Capacitor electrode surface roughness Does capacitor electrodes with high surface roughness provide increased capacitance over mirror polished ones?
Rough surface have more surface area than perfecly flat one,more surface equals more capacitance.
Imagine big air dielectric rf capacitor,would capacitance increase if I roughened the electrodes with something abrasive,like rubbing diamond particles against it?
What if I grew short carbon nanotubes on the electrodes? The carbon nanotubes will decrease the distance between electrodes very little since they are so small,but the surface area will increase big time,will that significanty increase capacitance?
 A: You can't use the surface area of a single electrode as the "area of the capacitor". A better approximation would be the area of a smooth surface you draw between the electrodes, in the volume of the dielectric.

A capacitor offers the chance for pairs of opposite charges to get close together without combining. This means their electric fields partially cancel out (an electric dipole). This reduced field then repels like charges less, allowing them to be packed closer together than would otherwise be 
possible for a given voltage — as expressed by $Q = CV$. The closer the separation between electrodes, the more the fields cancel out and the more capacitance you have.
Roughening the surfaces of a pair of parallel plates does nothing much to improve this, because it merely causes a small variation in the minimum distance the pairs of charges can approach — it is insignificant compared to the large distance between the plates.
However, if we make the entire structure of the capacitor "bumpy" — the two electrodes are shaped the same and much closer together than the size of the bumps, then this actually has a significant effect. The extreme case of such bumps, where the structure of the capacitor is actually folded back on itself, would be a common air-dielectric capacitor made up of alternating plates with bars connecting them to terminals. This is commonly thought of as many individual capacitors stacked up, but it is equally valid to think of it like a single parallel-plate capacitor that's been folded tightly back on itself.
The key is that for each point on the surface of one electrode, the other electrode is nearer to it, mostly, than the parts of the first electrode that you've brought closer together by roughening/folding it. As long as that is true, the field cancellation from the presence of the second electrode exceeds the repulsion of the like charges on the first electrode, and you've increased the capacitance.

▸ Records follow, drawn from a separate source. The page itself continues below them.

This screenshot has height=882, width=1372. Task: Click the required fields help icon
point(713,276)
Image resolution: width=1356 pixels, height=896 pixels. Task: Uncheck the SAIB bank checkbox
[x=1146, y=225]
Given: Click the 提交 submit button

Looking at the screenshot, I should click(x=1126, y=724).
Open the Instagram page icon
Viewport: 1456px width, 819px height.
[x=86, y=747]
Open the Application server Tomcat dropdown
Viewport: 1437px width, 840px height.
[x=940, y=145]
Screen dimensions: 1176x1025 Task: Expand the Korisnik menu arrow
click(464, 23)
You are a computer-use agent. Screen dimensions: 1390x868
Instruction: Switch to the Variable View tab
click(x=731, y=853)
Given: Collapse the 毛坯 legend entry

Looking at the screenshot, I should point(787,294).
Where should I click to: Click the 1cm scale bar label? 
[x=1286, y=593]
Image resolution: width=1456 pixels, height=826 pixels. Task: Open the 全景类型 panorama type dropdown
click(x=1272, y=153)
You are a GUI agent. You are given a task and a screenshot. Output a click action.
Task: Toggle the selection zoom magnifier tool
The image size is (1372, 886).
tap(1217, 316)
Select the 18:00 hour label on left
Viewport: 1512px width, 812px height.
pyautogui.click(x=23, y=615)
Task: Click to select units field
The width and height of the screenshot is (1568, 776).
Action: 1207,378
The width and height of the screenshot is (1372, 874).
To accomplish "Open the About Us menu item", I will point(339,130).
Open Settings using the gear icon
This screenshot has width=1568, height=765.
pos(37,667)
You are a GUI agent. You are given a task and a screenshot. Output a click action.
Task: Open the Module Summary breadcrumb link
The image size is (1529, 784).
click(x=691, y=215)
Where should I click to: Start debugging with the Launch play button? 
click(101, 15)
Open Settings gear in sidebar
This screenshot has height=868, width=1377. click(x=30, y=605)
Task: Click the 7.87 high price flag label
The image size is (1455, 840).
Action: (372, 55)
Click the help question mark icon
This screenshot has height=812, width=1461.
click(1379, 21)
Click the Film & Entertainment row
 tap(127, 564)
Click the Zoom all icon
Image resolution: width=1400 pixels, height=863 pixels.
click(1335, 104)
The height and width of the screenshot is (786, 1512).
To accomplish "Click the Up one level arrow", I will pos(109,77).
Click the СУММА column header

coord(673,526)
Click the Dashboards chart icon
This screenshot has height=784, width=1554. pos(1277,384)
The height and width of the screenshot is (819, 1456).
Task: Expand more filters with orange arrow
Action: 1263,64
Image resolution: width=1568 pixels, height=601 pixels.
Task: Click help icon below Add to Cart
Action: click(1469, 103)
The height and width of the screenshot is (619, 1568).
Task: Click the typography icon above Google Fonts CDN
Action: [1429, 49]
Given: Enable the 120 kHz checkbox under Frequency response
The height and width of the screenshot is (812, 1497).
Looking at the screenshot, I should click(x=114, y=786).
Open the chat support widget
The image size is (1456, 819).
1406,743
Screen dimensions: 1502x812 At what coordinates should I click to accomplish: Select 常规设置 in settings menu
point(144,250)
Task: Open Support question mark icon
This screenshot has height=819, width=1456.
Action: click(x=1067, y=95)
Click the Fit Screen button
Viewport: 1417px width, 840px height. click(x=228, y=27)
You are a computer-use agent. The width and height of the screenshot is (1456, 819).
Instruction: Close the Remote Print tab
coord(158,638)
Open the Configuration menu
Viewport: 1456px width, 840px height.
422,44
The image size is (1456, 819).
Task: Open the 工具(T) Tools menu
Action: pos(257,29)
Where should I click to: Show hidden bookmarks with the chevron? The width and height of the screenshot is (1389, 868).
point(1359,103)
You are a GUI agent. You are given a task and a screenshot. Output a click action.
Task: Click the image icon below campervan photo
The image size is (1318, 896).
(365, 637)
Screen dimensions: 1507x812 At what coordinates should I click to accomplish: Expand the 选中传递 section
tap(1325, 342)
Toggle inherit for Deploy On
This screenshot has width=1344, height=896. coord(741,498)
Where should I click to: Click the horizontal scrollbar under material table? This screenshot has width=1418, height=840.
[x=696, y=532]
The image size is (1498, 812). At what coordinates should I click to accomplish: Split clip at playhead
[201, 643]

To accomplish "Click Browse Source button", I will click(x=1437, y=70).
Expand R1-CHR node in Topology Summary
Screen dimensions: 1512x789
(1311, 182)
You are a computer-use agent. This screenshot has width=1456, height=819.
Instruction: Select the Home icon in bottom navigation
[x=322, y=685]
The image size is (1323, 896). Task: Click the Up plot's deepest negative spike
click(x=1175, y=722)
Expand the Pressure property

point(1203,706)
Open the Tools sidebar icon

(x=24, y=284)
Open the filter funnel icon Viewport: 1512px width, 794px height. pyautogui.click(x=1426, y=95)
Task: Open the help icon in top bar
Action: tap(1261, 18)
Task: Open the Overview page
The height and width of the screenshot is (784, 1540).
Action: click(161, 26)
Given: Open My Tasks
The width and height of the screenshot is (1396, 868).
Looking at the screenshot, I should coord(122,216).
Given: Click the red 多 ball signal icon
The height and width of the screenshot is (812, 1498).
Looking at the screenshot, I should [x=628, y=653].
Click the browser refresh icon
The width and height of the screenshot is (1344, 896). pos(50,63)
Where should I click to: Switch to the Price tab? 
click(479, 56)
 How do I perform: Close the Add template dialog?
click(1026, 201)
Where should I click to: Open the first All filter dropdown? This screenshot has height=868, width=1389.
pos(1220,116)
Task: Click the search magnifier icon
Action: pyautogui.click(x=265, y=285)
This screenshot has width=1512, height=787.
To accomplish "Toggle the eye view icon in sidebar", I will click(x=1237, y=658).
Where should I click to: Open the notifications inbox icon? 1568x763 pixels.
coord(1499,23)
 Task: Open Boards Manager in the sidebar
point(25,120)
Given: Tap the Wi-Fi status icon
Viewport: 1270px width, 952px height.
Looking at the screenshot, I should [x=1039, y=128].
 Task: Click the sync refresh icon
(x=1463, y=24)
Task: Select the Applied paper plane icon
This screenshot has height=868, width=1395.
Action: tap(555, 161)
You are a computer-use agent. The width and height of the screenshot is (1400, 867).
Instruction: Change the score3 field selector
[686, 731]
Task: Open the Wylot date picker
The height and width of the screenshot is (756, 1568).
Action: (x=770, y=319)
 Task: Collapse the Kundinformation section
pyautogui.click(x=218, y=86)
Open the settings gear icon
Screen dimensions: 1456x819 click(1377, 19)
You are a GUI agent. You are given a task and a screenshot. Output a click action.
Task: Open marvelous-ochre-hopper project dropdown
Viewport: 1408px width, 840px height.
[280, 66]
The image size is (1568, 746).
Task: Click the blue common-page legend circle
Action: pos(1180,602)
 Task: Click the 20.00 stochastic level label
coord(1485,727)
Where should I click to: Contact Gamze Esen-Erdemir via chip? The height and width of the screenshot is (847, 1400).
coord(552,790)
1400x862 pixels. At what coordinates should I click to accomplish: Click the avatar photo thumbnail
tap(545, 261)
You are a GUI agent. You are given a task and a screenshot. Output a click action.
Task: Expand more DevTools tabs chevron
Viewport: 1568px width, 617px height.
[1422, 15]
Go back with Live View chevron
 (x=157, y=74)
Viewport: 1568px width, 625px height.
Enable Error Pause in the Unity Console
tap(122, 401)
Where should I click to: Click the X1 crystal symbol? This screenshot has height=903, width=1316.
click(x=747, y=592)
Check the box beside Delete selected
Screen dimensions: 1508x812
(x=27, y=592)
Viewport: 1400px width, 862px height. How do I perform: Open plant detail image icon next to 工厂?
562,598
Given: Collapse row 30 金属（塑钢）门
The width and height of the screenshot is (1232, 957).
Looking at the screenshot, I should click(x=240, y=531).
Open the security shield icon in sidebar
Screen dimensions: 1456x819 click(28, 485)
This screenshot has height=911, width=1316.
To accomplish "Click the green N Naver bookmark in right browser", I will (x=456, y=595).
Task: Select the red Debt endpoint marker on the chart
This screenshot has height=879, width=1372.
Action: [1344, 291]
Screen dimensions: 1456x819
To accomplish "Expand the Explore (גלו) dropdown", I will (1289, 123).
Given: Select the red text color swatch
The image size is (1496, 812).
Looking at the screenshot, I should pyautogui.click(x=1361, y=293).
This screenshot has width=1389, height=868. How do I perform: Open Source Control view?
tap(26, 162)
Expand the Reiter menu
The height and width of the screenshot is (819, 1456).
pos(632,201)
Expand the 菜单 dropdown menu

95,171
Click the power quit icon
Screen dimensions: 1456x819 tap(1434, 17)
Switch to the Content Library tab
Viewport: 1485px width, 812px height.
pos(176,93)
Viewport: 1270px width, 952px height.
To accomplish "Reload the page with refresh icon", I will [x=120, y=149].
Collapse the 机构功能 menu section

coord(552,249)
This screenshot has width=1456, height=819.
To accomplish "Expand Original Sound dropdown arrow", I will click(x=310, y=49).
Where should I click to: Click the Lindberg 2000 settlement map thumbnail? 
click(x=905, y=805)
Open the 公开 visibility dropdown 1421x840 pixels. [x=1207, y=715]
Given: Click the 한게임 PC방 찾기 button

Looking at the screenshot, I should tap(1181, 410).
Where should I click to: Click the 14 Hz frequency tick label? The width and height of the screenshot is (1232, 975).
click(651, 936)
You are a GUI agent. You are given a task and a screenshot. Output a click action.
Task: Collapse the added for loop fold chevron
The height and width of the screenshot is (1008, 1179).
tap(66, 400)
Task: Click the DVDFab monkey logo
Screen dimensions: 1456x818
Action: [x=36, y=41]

A common case where literal roughening is used to increase capacitance is the electrolytic capacitor. In an electrolytic capacitor, there is one solid electrode, a dielectric consisting of an oxide layer on that electrode, and the electrolyte as the other electrode. Here, the electrolyte and the dielectric conform to the surface of the solid electrode, so the two electrodes are always very close together. 
Then, if you roughen or even puncture the surface of the solid electrode before you assemble the capacitor and form the dielectric layer, you've made a partially "folded" capacitor with more capacitance. (The reason this is better than actual folding, or rather rolling up more layers, is that you can fit more area per volume this way because the electrodes can only be so thin before they are not mechanically strong enough to hold together, or have areas that touch metal-to-metal and short out. An electrode can actually have many holes in it, forming a very 3-dimensional electrode all coated in dielectric oxide.)
Therefore, electrolytic capacitors do use a roughened structure to increase capacitance.